◆ **Problem statement**
Pick out every line that contains the string "icon" and copy each such line. Case counts.

◆ **Records shown**

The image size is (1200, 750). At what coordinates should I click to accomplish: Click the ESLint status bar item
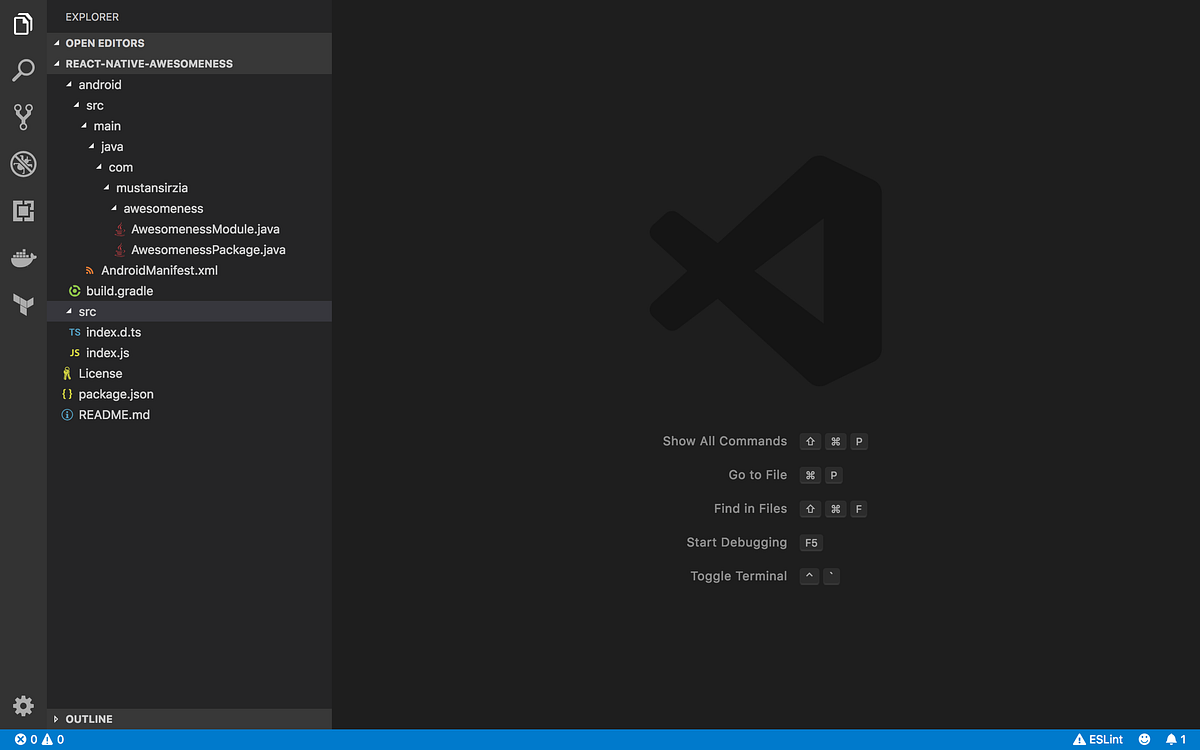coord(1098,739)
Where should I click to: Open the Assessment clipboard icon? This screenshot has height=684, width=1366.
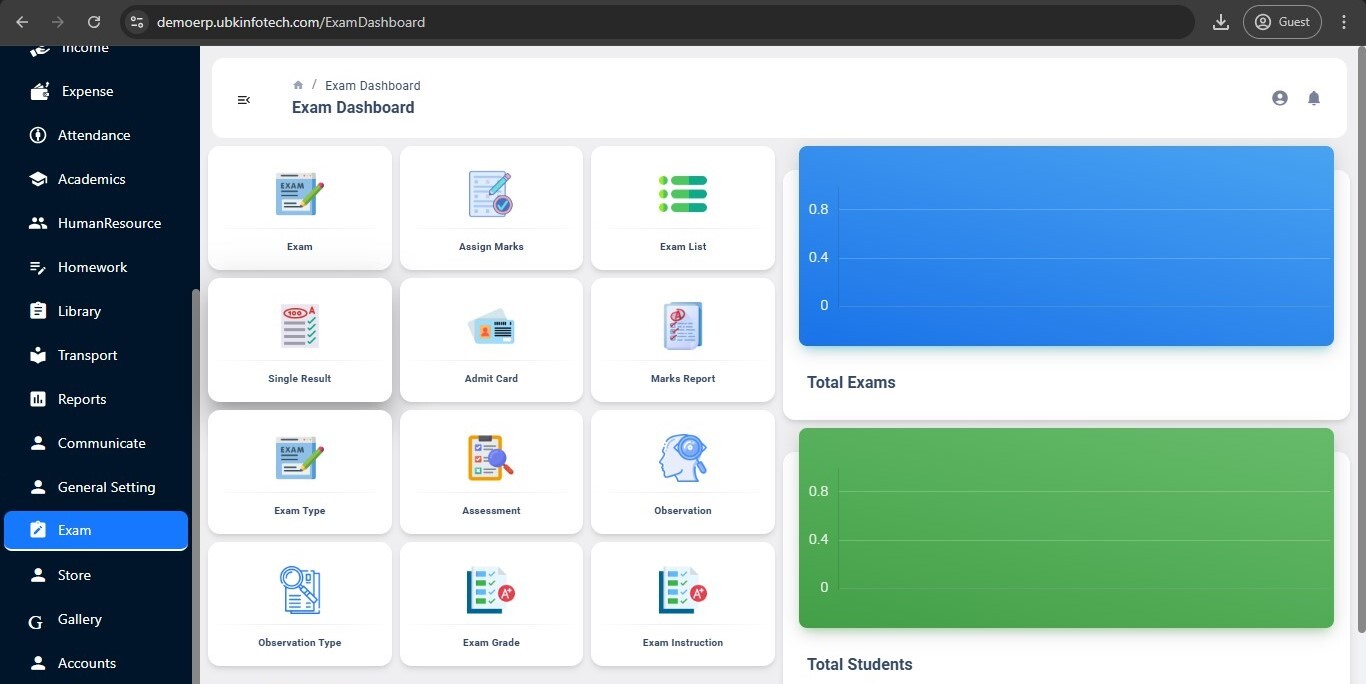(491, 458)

==

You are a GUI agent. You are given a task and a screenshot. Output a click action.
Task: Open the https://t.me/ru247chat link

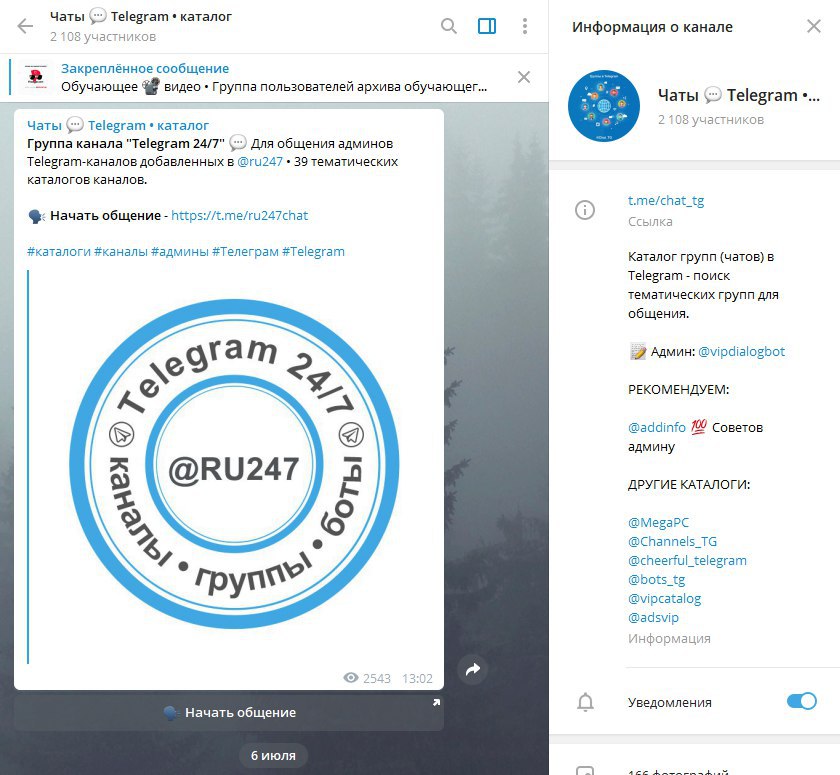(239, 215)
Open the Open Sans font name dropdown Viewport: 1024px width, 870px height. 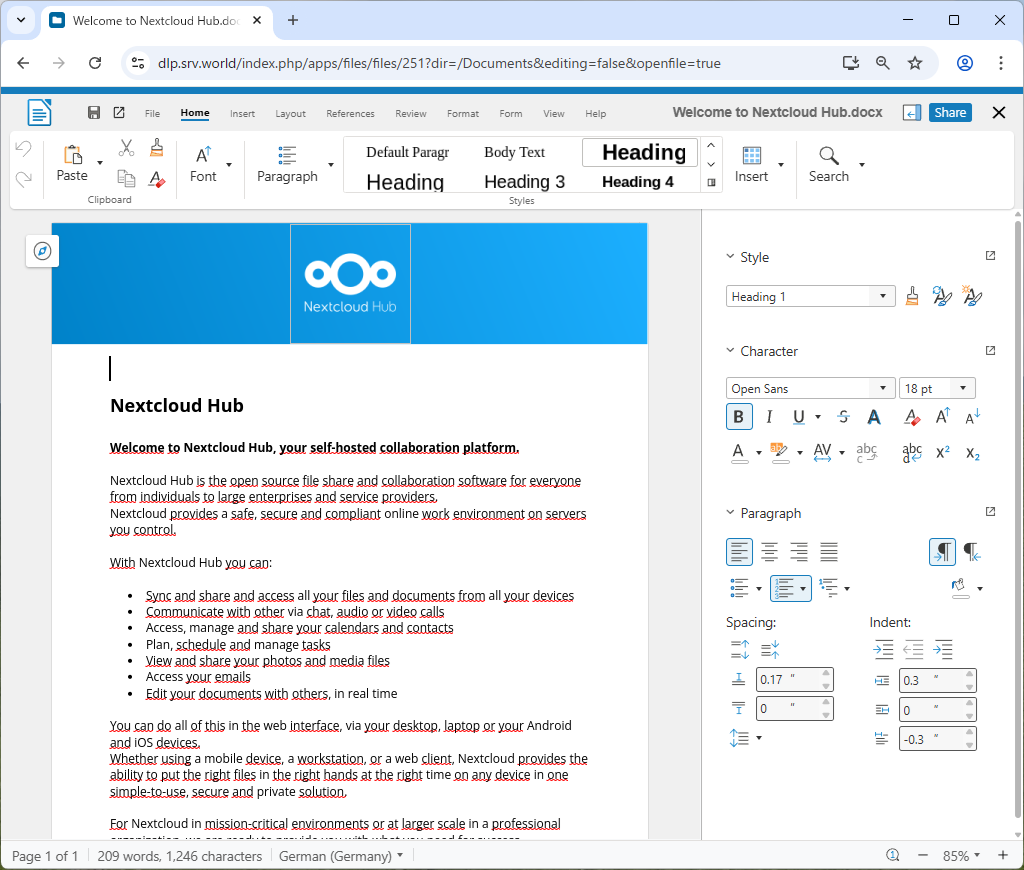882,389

...

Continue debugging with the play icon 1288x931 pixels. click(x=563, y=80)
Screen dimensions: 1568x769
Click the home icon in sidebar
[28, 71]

◆ **Finished answer**
Where should I click to: Open the Assessment clipboard icon? This screenshot has height=684, width=1366.
Continue debugging with the play icon 1288x931 pixels. click(x=563, y=80)
Click the home icon in sidebar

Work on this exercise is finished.